REQUIRED ACTION: Scan the records below. List lines holding "accomplish".
--- START ---
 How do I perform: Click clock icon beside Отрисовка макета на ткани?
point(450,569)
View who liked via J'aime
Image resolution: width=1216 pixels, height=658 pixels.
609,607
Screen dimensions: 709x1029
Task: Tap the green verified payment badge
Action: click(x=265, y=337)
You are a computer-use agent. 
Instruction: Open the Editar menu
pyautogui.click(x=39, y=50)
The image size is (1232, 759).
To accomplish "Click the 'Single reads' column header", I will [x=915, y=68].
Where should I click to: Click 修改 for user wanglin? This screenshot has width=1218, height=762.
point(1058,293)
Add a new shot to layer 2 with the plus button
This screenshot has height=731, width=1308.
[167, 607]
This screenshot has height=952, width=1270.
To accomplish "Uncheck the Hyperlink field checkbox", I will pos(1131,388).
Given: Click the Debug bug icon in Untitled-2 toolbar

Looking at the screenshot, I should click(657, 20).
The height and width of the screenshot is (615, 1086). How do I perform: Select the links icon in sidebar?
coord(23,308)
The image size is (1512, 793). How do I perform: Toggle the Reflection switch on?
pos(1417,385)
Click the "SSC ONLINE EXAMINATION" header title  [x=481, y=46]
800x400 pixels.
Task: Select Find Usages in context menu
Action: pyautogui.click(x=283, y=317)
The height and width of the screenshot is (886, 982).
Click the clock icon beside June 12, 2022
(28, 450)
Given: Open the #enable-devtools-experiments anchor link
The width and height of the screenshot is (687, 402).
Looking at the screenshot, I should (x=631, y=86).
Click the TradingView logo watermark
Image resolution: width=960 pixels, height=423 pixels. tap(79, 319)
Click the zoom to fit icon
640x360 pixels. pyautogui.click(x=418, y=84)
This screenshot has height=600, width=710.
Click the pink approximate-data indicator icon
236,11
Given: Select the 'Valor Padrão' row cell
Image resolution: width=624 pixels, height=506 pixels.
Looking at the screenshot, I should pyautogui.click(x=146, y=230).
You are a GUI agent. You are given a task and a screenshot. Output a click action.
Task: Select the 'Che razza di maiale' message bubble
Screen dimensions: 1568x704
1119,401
--- END ---
TASK RESULT:
To accomplish "Click the 'Single reads' column header", I will [x=915, y=68].
To accomplish "Uncheck the Hyperlink field checkbox", I will pos(1131,388).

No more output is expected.